Ну вот сабли детские. Приехал к нам мой дядя из Кирова. Посмотрел я, как он лихо режет материал, такой острый нож у него был, а у нас тупые, пилки какие-то. Он показал мне, как точить ножи, у меня мечи стали получатся лучше. Потом я в кружок лепки пошел в сыктывкарский Дворец пионеров. Походили, интересно, но к одному делу быть привязанным ребенку тяжко. Потом я отправился в кружок авиамоделистов. Мне так понравилось! Гнули на свечке бамбук и делали модели, обтягивали папиросной бумагой. Испытание наших трудов было в Кировском парке. На соревнованиях мой планер долетел до конца дистанции, и мне дали третью премию, которая заключалась в ценнейшем подарке – наборе инструментов. А потом руководитель, художник Лемзаков, укоризненно мне так сказал: что ж ты бросил изокружок? Мне стало стыдно – и я вернулся. Вместе со мной тогда занимался художник Станислав Торлопов, великолепный график Владимир Пунегов, с которым мы и в институте учились.

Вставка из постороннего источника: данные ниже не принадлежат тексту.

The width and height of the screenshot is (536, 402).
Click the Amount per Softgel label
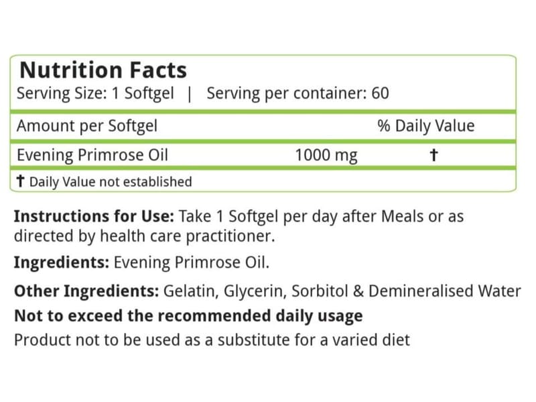coord(87,126)
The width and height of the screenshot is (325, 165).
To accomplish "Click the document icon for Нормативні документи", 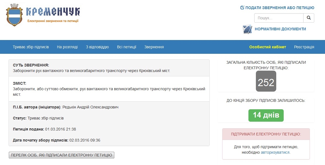I will [247, 29].
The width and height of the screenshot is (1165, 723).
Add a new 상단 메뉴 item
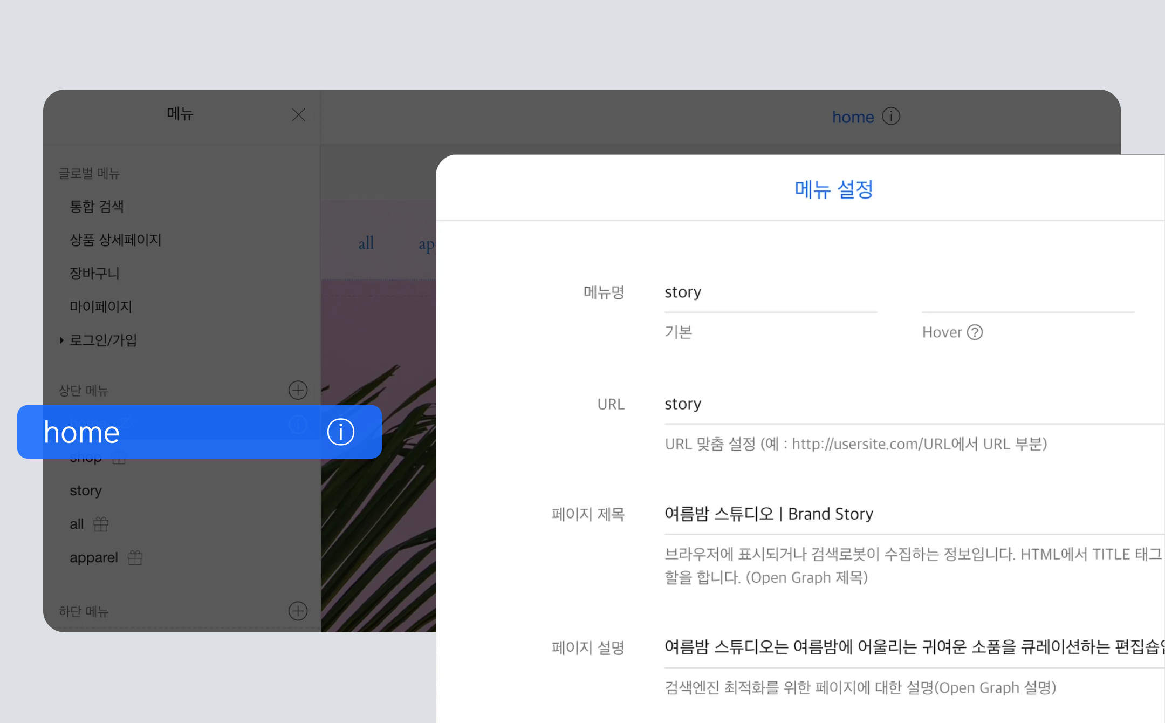[x=298, y=390]
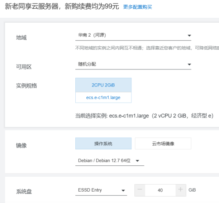Click the 镜像 section label
This screenshot has height=203, width=219.
coord(21,145)
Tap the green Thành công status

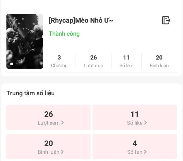[x=64, y=34]
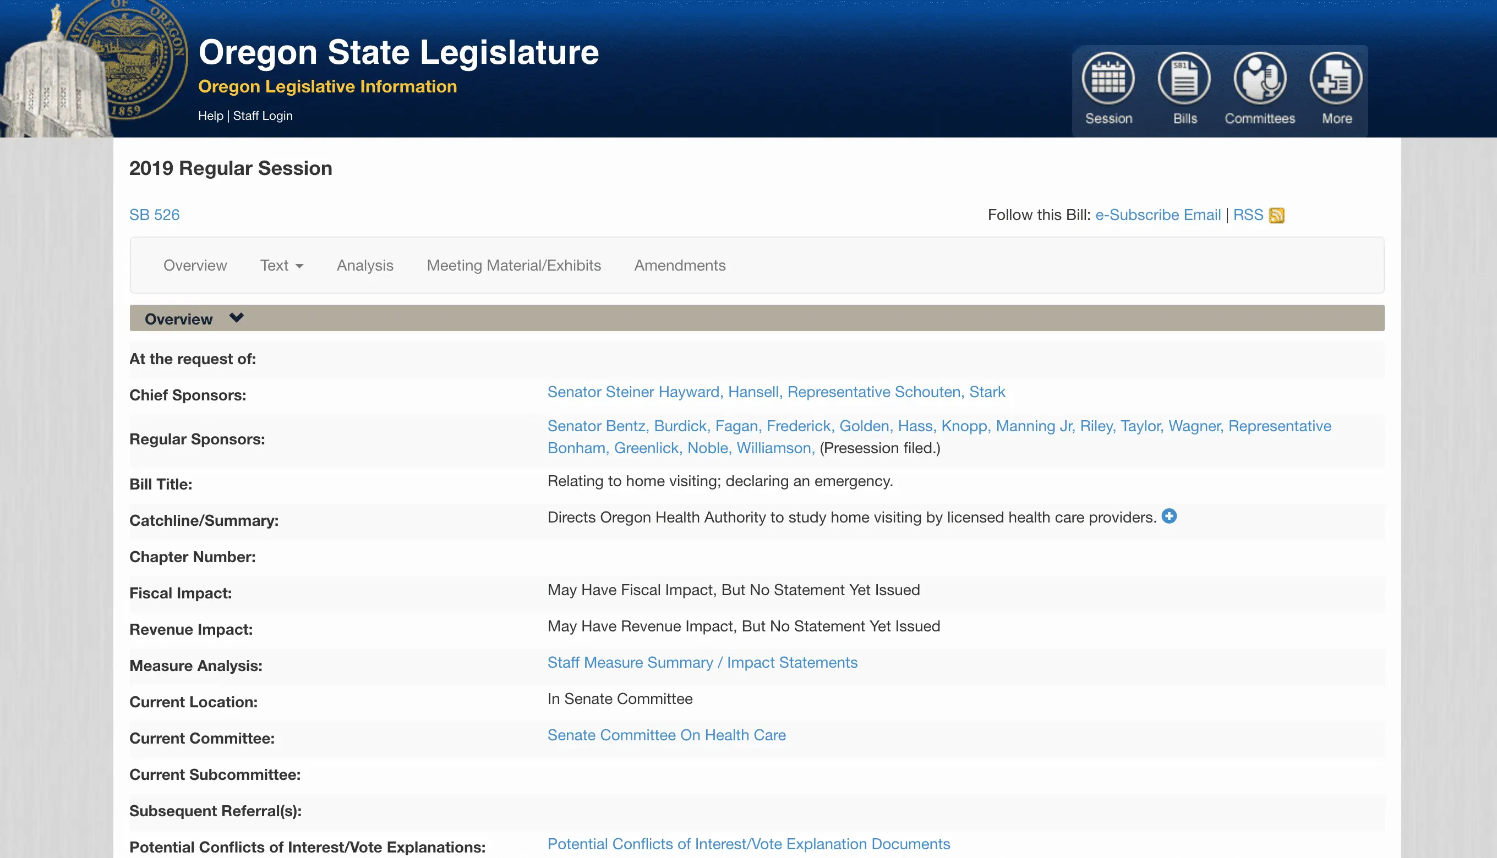Click the Staff Login link

click(x=262, y=116)
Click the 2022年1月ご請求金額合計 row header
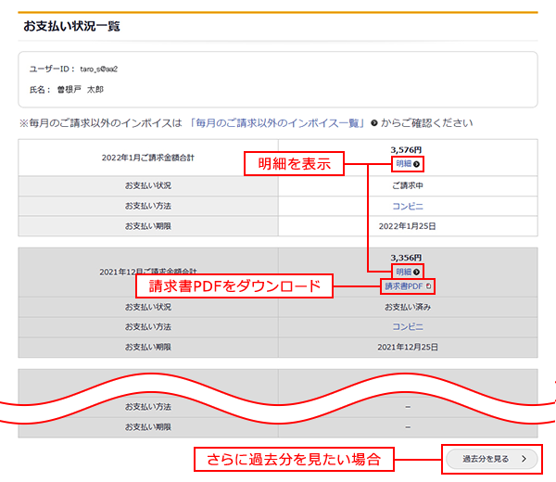Viewport: 556px width, 482px height. tap(148, 158)
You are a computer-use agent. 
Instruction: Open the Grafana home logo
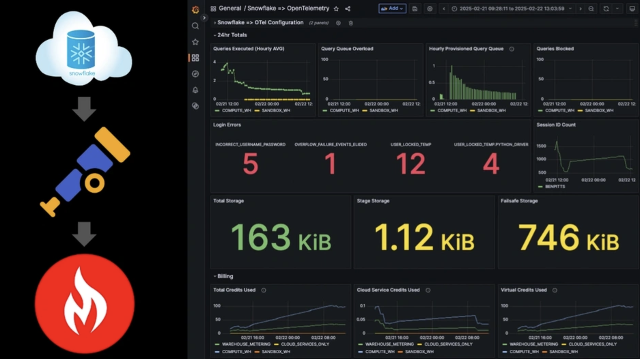(195, 10)
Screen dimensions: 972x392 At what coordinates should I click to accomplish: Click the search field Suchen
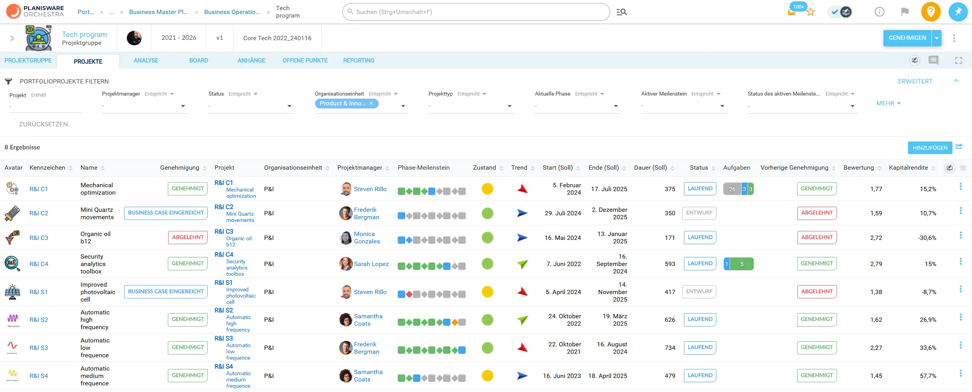pos(475,12)
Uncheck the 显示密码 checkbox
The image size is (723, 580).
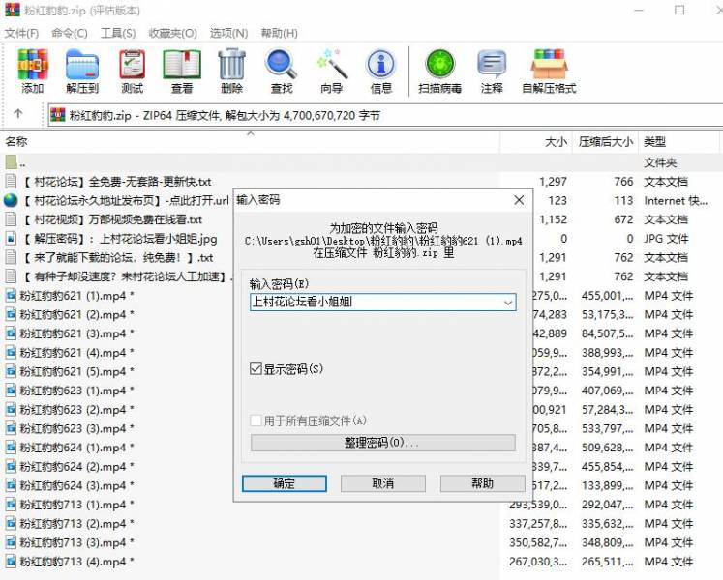pyautogui.click(x=256, y=369)
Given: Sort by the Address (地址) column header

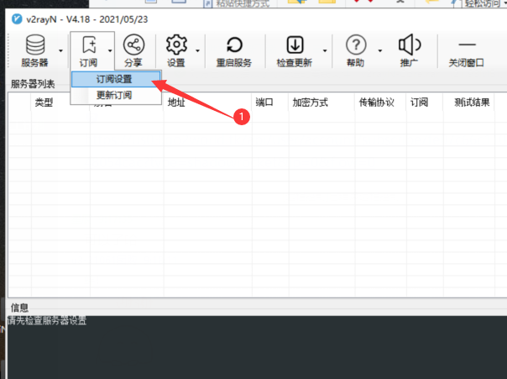Looking at the screenshot, I should pyautogui.click(x=176, y=103).
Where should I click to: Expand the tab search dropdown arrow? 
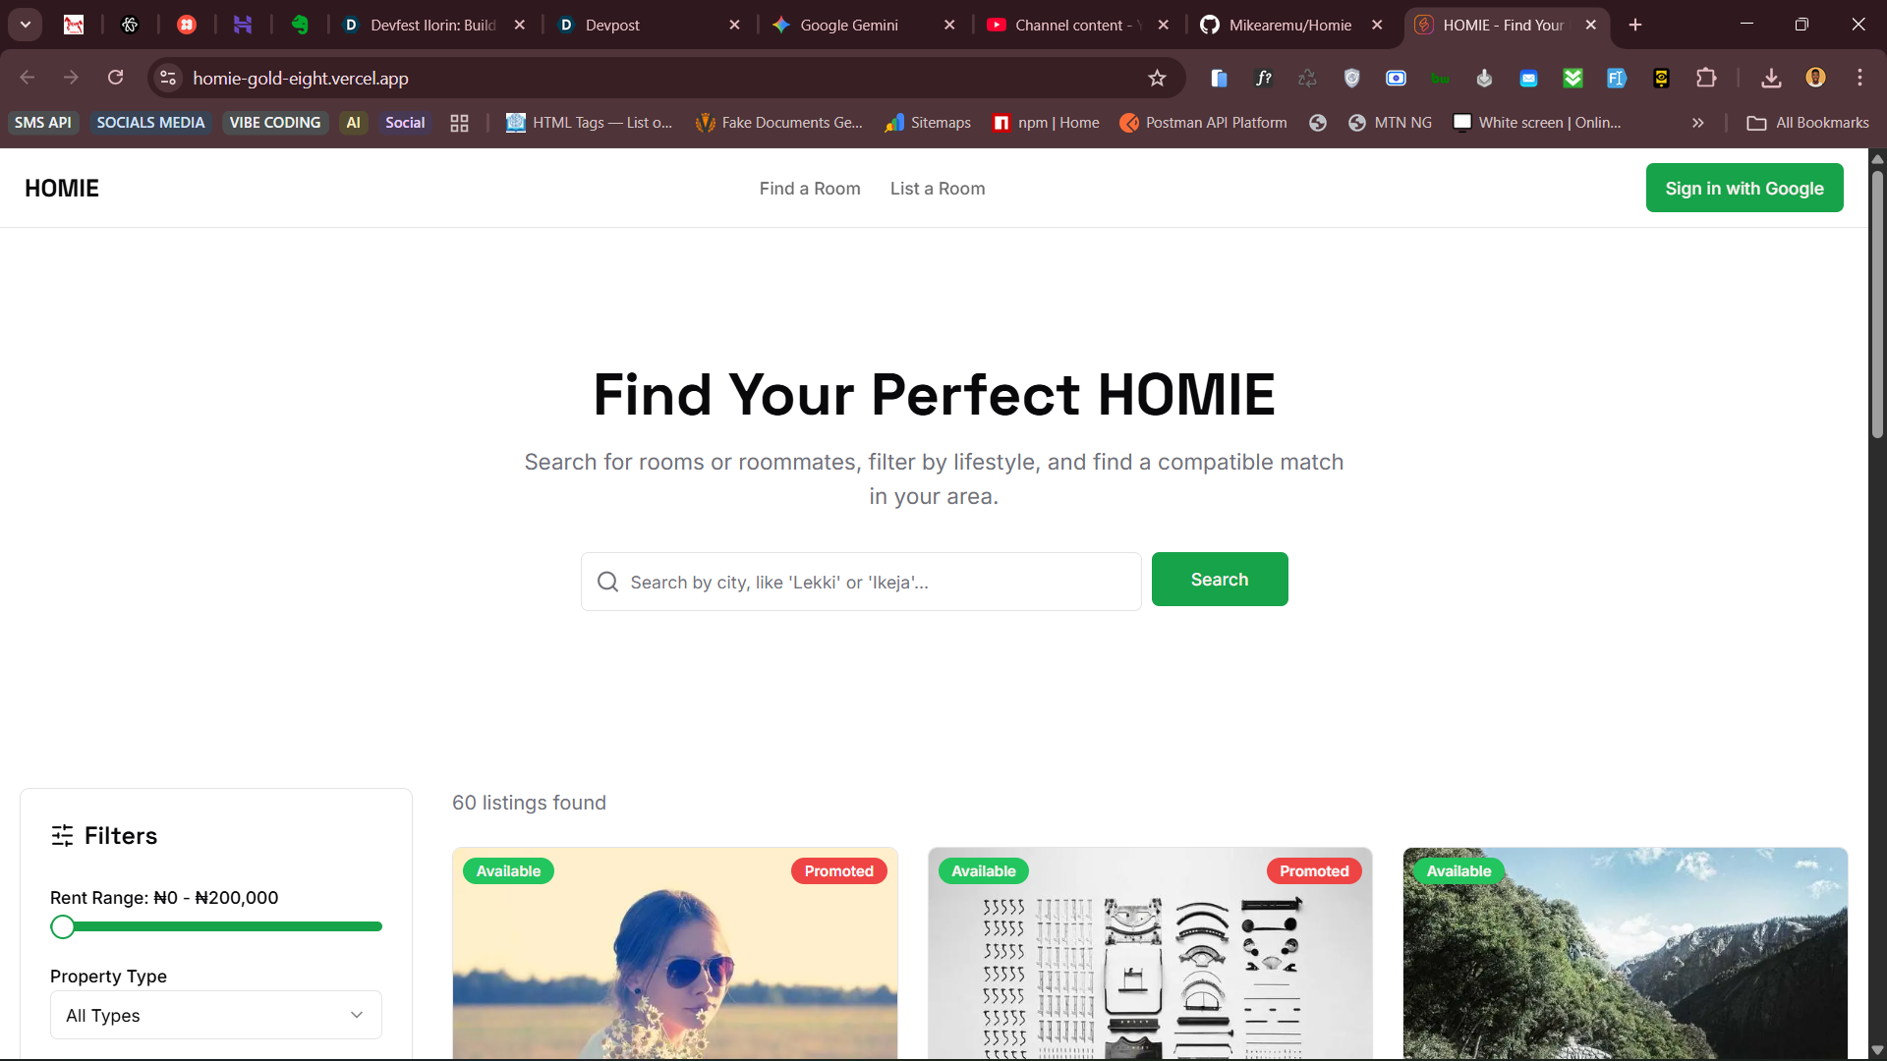[26, 25]
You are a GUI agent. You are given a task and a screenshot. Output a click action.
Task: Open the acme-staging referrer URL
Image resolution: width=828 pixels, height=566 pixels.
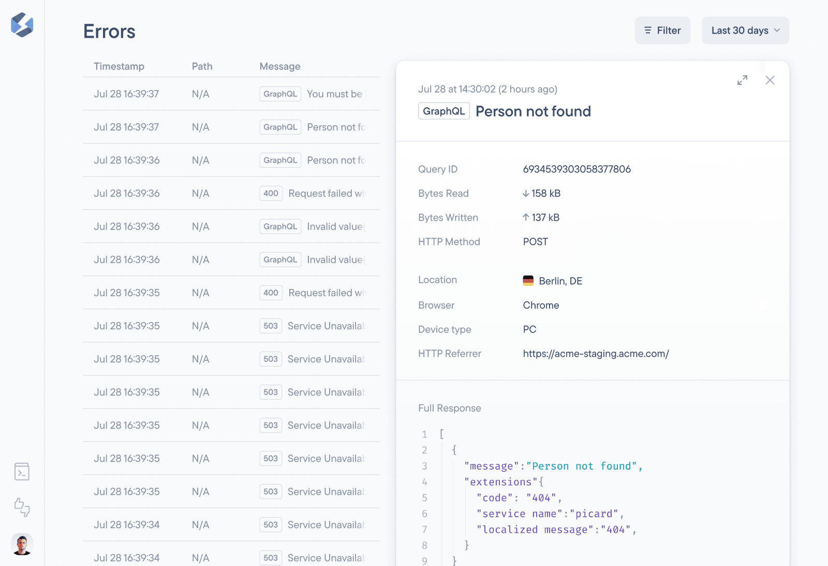point(596,354)
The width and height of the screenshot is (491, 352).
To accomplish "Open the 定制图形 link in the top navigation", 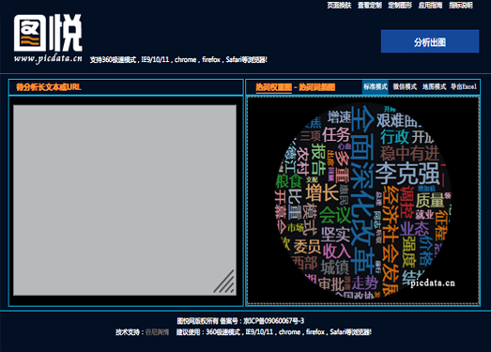I will click(x=400, y=6).
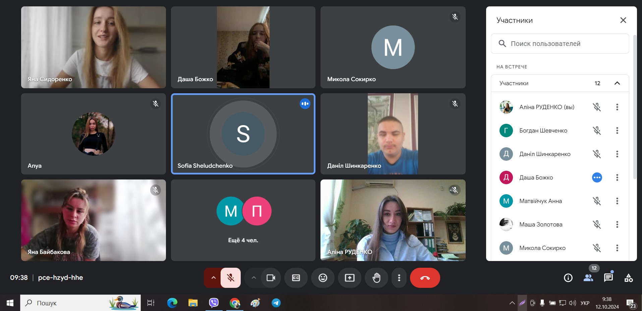This screenshot has height=311, width=642.
Task: Collapse the Участники list section
Action: [x=617, y=83]
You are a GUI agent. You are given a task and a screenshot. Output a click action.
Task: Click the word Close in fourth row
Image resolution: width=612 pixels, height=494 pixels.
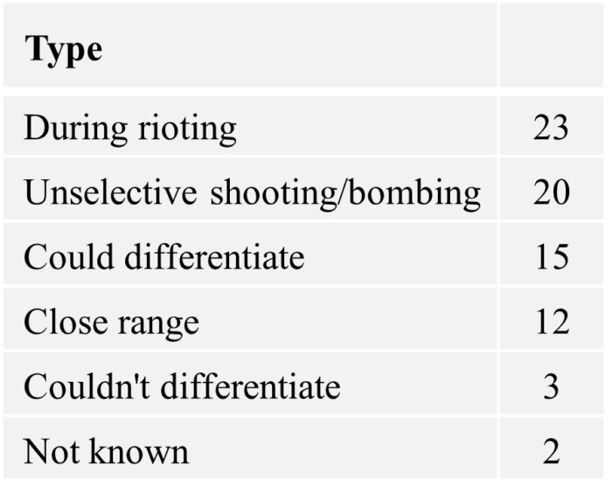(x=66, y=322)
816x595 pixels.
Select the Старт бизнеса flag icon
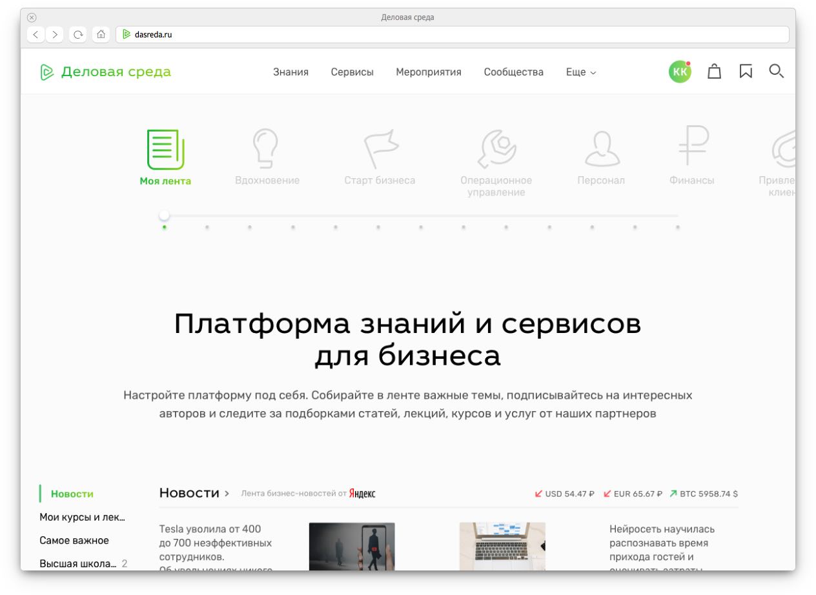(380, 149)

А потом отец видит, что у меня получается и нравится мне, говорит: давай-ка в Москву. Я поехал и поступил в детскую художественную школу при Третьяковке. Мне было лет четырнадцать тогда. Поступил, проучился пять лет, поступил в институт. Всего проучился я в Москве 11 лет.
- Почему вернулись в Сыктывкар?
- Бумагу здесь подписал. Были инструкции, чтобы выпускники-художники в Москве не оставались, берегли кадры для себя. Остаться бы я там мог, но не хотел. Москва – это большое корыто, куда суется кто попало. Это большее испытание. Здесь мне казалось гораздо веселее – все-таки родина, река, рыба. Защитил диплом – это были «Космонавты» - и приехал. Что касается «Космонавтов», они у меня есть «ВКонтакте» – вот где я устраиваю выставки. Мне там нравится стена – размещаешь все, что хочешь. Правда, пока не упорядочено – начало есть, конца не видно, - но я выкладываю там свои работы.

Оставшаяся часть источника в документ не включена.